*EXERCISE INSTRUCTIONS*. Could each entry be returned exactly as it appears?

RECORDS FOR THE TASK section start

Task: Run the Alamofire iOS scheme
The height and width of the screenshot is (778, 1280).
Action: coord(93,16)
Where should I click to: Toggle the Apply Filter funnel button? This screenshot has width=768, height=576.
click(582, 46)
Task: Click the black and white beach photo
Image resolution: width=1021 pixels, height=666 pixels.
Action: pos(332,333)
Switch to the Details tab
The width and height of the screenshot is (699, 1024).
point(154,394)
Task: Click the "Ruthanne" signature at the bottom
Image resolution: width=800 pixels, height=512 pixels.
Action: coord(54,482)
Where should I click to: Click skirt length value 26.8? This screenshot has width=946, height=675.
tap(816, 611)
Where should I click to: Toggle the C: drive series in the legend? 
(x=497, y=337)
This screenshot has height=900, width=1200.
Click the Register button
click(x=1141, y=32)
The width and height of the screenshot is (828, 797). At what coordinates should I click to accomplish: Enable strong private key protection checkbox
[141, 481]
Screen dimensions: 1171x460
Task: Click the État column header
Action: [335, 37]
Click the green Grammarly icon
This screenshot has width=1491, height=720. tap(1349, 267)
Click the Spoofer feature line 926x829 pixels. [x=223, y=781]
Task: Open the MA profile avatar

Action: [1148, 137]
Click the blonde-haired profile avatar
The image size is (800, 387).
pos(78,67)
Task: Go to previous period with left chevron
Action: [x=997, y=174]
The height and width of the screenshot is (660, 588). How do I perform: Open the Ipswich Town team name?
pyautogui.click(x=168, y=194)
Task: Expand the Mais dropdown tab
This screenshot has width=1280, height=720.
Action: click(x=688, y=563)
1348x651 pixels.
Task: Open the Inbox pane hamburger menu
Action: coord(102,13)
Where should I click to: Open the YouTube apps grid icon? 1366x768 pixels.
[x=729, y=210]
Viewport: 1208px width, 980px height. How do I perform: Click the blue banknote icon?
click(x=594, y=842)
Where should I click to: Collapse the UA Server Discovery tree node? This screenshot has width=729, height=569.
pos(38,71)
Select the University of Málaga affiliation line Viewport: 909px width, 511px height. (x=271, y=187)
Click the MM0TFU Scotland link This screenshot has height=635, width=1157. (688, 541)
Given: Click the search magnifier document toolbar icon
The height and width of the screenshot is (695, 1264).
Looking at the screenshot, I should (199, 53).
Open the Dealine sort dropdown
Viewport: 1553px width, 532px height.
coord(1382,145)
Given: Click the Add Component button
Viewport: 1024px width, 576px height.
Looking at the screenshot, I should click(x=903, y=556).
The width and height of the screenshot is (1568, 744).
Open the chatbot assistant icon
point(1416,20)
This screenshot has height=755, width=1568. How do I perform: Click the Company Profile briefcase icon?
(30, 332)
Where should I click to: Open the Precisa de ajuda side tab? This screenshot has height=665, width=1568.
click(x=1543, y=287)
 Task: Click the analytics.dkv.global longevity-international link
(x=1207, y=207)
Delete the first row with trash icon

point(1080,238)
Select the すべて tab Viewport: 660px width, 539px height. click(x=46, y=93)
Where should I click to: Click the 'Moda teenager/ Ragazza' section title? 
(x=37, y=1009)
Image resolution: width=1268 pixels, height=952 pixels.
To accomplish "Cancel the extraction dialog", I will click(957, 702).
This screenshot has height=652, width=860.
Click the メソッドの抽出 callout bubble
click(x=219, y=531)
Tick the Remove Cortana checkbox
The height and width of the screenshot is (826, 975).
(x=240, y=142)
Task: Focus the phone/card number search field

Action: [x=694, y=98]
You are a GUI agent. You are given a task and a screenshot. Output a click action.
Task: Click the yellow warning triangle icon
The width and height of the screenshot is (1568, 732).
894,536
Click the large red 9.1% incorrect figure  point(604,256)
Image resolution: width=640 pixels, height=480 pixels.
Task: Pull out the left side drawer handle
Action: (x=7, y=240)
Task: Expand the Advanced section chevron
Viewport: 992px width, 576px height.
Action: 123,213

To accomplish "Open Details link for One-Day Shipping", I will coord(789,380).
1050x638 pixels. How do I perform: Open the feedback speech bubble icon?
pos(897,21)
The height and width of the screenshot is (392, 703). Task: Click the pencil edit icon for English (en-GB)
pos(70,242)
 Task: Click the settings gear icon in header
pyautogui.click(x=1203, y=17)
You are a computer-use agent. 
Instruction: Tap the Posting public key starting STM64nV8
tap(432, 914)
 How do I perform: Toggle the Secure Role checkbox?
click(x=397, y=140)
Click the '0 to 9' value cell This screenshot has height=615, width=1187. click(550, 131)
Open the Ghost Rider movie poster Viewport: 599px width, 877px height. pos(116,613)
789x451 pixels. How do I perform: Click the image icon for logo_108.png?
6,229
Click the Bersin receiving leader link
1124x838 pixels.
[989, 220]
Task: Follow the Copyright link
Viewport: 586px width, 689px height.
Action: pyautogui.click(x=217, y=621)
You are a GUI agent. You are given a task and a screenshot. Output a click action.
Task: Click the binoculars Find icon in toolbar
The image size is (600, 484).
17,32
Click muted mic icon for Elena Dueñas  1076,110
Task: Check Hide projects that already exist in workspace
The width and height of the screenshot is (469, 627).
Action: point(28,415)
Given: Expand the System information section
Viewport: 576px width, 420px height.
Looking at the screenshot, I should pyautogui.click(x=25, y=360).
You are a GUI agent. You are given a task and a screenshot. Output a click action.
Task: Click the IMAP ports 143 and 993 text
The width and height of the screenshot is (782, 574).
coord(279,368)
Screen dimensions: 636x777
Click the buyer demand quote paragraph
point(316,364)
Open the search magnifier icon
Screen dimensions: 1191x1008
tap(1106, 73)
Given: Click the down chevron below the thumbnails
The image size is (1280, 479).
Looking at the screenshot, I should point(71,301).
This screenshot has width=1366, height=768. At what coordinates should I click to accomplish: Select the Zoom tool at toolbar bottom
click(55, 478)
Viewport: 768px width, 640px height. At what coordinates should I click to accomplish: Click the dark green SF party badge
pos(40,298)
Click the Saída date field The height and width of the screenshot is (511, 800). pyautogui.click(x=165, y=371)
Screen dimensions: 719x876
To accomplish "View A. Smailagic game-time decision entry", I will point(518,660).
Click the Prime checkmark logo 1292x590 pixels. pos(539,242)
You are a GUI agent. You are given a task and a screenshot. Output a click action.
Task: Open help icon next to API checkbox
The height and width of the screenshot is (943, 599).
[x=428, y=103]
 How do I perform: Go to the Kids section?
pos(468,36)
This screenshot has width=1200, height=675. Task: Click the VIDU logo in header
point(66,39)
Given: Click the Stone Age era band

RECORDS FOR THE TASK section end

*EXERCISE RESPONSE*.
Task: Run the Alamofire iOS scheme
The height and width of the screenshot is (778, 1280).
Action: coord(93,16)
Where should I click to: Toggle the Apply Filter funnel button? This screenshot has width=768, height=576.
click(582, 46)
Task: Click the black and white beach photo
Image resolution: width=1021 pixels, height=666 pixels.
Action: pos(332,333)
Switch to the Details tab
The width and height of the screenshot is (699, 1024).
point(154,394)
Task: Click the "Ruthanne" signature at the bottom
Image resolution: width=800 pixels, height=512 pixels.
Action: coord(54,482)
Where should I click to: Click skirt length value 26.8? This screenshot has width=946, height=675.
tap(816, 611)
Where should I click to: Toggle the C: drive series in the legend? 
(x=497, y=337)
This screenshot has height=900, width=1200.
Click the Register button
click(x=1141, y=32)
The width and height of the screenshot is (828, 797). At what coordinates should I click to accomplish: Enable strong private key protection checkbox
[141, 481]
Screen dimensions: 1171x460
Task: Click the État column header
Action: [335, 37]
Click the green Grammarly icon
This screenshot has width=1491, height=720. tap(1349, 267)
Click the Spoofer feature line 926x829 pixels. [x=223, y=781]
Task: Open the MA profile avatar

Action: [1148, 137]
Click the blonde-haired profile avatar
The image size is (800, 387).
pos(78,67)
Task: Go to previous period with left chevron
Action: [x=997, y=174]
The height and width of the screenshot is (660, 588). How do I perform: Open the Ipswich Town team name?
pyautogui.click(x=168, y=194)
Task: Expand the Mais dropdown tab
This screenshot has width=1280, height=720.
Action: click(x=688, y=563)
1348x651 pixels.
Task: Open the Inbox pane hamburger menu
Action: coord(102,13)
Where should I click to: Open the YouTube apps grid icon? 1366x768 pixels.
[x=729, y=210]
Viewport: 1208px width, 980px height. How do I perform: Click the blue banknote icon?
click(x=594, y=842)
Where should I click to: Collapse the UA Server Discovery tree node? This screenshot has width=729, height=569.
pos(38,71)
Select the University of Málaga affiliation line Viewport: 909px width, 511px height. (x=271, y=187)
Click the MM0TFU Scotland link This screenshot has height=635, width=1157. (688, 541)
Given: Click the search magnifier document toolbar icon
The height and width of the screenshot is (695, 1264).
Looking at the screenshot, I should (199, 53).
Open the Dealine sort dropdown
Viewport: 1553px width, 532px height.
coord(1382,145)
Given: Click the Add Component button
Viewport: 1024px width, 576px height.
Looking at the screenshot, I should click(x=903, y=556).
The width and height of the screenshot is (1568, 744).
Open the chatbot assistant icon
point(1416,20)
This screenshot has height=755, width=1568. How do I perform: Click the Company Profile briefcase icon?
(30, 332)
Where should I click to: Open the Precisa de ajuda side tab? This screenshot has height=665, width=1568.
click(x=1543, y=287)
 Task: Click the analytics.dkv.global longevity-international link
(x=1207, y=207)
Delete the first row with trash icon

point(1080,238)
Select the すべて tab Viewport: 660px width, 539px height. click(x=46, y=93)
Where should I click to: Click the 'Moda teenager/ Ragazza' section title? 
(x=37, y=1009)
Image resolution: width=1268 pixels, height=952 pixels.
To accomplish "Cancel the extraction dialog", I will click(957, 702).
This screenshot has height=652, width=860.
Click the メソッドの抽出 callout bubble
click(x=219, y=531)
Tick the Remove Cortana checkbox
The height and width of the screenshot is (826, 975).
(x=240, y=142)
Task: Focus the phone/card number search field

Action: [x=694, y=98]
You are a GUI agent. You are given a task and a screenshot. Output a click action.
Task: Click the yellow warning triangle icon
The width and height of the screenshot is (1568, 732).
894,536
Click the large red 9.1% incorrect figure  point(604,256)
Image resolution: width=640 pixels, height=480 pixels.
Task: Pull out the left side drawer handle
Action: (x=7, y=240)
Task: Expand the Advanced section chevron
Viewport: 992px width, 576px height.
Action: 123,213

To accomplish "Open Details link for One-Day Shipping", I will coord(789,380).
1050x638 pixels. How do I perform: Open the feedback speech bubble icon?
pos(897,21)
The height and width of the screenshot is (392, 703). Task: Click the pencil edit icon for English (en-GB)
pos(70,242)
 Task: Click the settings gear icon in header
pyautogui.click(x=1203, y=17)
You are a computer-use agent. 
Instruction: Tap the Posting public key starting STM64nV8
tap(432, 914)
 How do I perform: Toggle the Secure Role checkbox?
click(x=397, y=140)
Click the '0 to 9' value cell This screenshot has height=615, width=1187. click(550, 131)
Open the Ghost Rider movie poster Viewport: 599px width, 877px height. pos(116,613)
789x451 pixels. How do I perform: Click the image icon for logo_108.png?
6,229
Click the Bersin receiving leader link
1124x838 pixels.
[989, 220]
Task: Follow the Copyright link
Viewport: 586px width, 689px height.
Action: pyautogui.click(x=217, y=621)
You are a GUI agent. You are given a task and a screenshot. Output a click action.
Task: Click the binoculars Find icon in toolbar
The image size is (600, 484).
17,32
Click muted mic icon for Elena Dueñas  1076,110
Task: Check Hide projects that already exist in workspace
The width and height of the screenshot is (469, 627).
Action: point(28,415)
Given: Expand the System information section
Viewport: 576px width, 420px height.
Looking at the screenshot, I should pyautogui.click(x=25, y=360).
You are a GUI agent. You are given a task and a screenshot. Output a click action.
Task: Click the IMAP ports 143 and 993 text
The width and height of the screenshot is (782, 574).
coord(279,368)
Screen dimensions: 636x777
Click the buyer demand quote paragraph
point(316,364)
Open the search magnifier icon
Screen dimensions: 1191x1008
tap(1106, 73)
Given: Click the down chevron below the thumbnails
The image size is (1280, 479).
Looking at the screenshot, I should point(71,301).
This screenshot has width=1366, height=768. At what coordinates should I click to accomplish: Select the Zoom tool at toolbar bottom
click(55, 478)
Viewport: 768px width, 640px height. At what coordinates should I click to accomplish: Click the dark green SF party badge
pos(40,298)
Click the Saída date field The height and width of the screenshot is (511, 800). pyautogui.click(x=165, y=371)
Screen dimensions: 719x876
To accomplish "View A. Smailagic game-time decision entry", I will point(518,660).
Click the Prime checkmark logo 1292x590 pixels. pos(539,242)
You are a GUI agent. You are given a task and a screenshot. Output a click action.
Task: Open help icon next to API checkbox
The height and width of the screenshot is (943, 599).
[x=428, y=103]
 How do I perform: Go to the Kids section?
pos(468,36)
This screenshot has width=1200, height=675. Task: Click the VIDU logo in header
point(66,39)
Given: Click the Stone Age era band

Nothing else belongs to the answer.